八城兄弟は僕(=わたし)を愛でたい!

 アメリカへ立つ日の朝、お父さんとお母さんが八城家へ迎えに来た。
 あらためて、初めましてと挨拶をして、琥珀さんが家を案内する。

 三ヶ月間、わたしがどんなところで生活していたのか見てもらおうと、言ってくれたのだ。
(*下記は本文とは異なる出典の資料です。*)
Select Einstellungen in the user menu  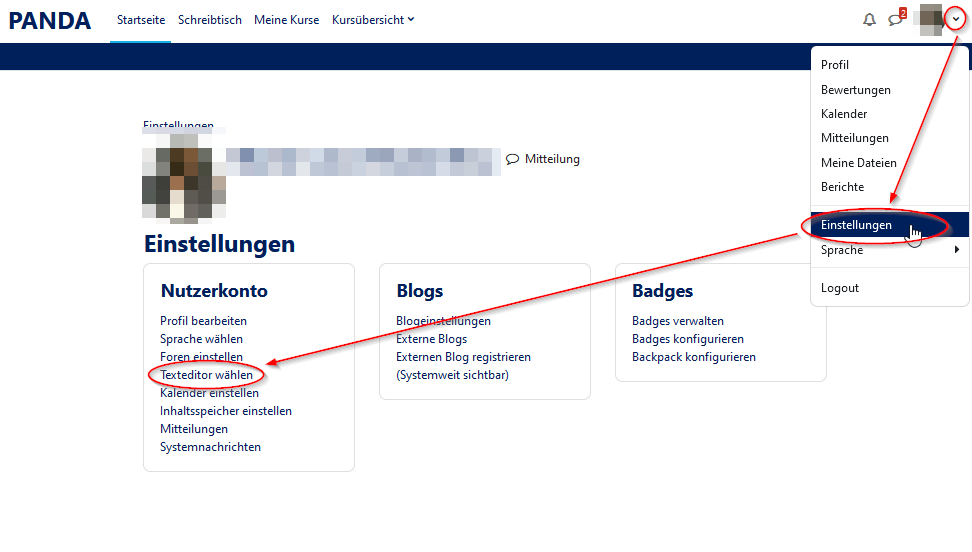[856, 225]

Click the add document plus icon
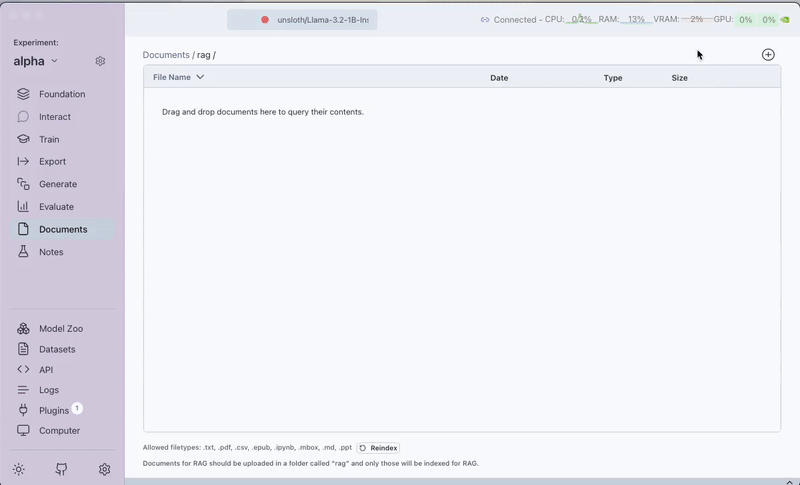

 部屋へ入るなり、お母さんが瞳をうるうるとさせて、飛びついてきた。

「あおちゃん〜、素敵な人たちと暮らしていたのね。お母さん、心配で心配で眠れなかったのよ」

 安心したのか、キツく抱きしめられて苦しくなる。

「しょっちゅうビデオ通話してたけどね」

「うん、寝てはいたね」

 お父さんのツッコミに、もうっと腕をツンとした。

 相変わらず、二人とも仲良しでなごむなぁ。懐かしいやり取りに、フフッと笑顔がこぼれる。

 ポテポテとスカイが歩いてきた。
 わたしたちの前で止まると、ニャーと顔を上げる。

 さよならのあいさつをしてくれているのかも。

「あら、この猫ちゃん……目の色が青と緑。めずらしいわね。どこかで見たことある気がする」

 スカイの頭をなでながら、お母さんがうーんと目を閉じた。

「もしかして! あの時の猫に似てるんじゃないかな」

 ひらめいたと言うように、お父さんがポンと手をならす。

 二人の話は、わたしと椿くんが出会った日のことだった。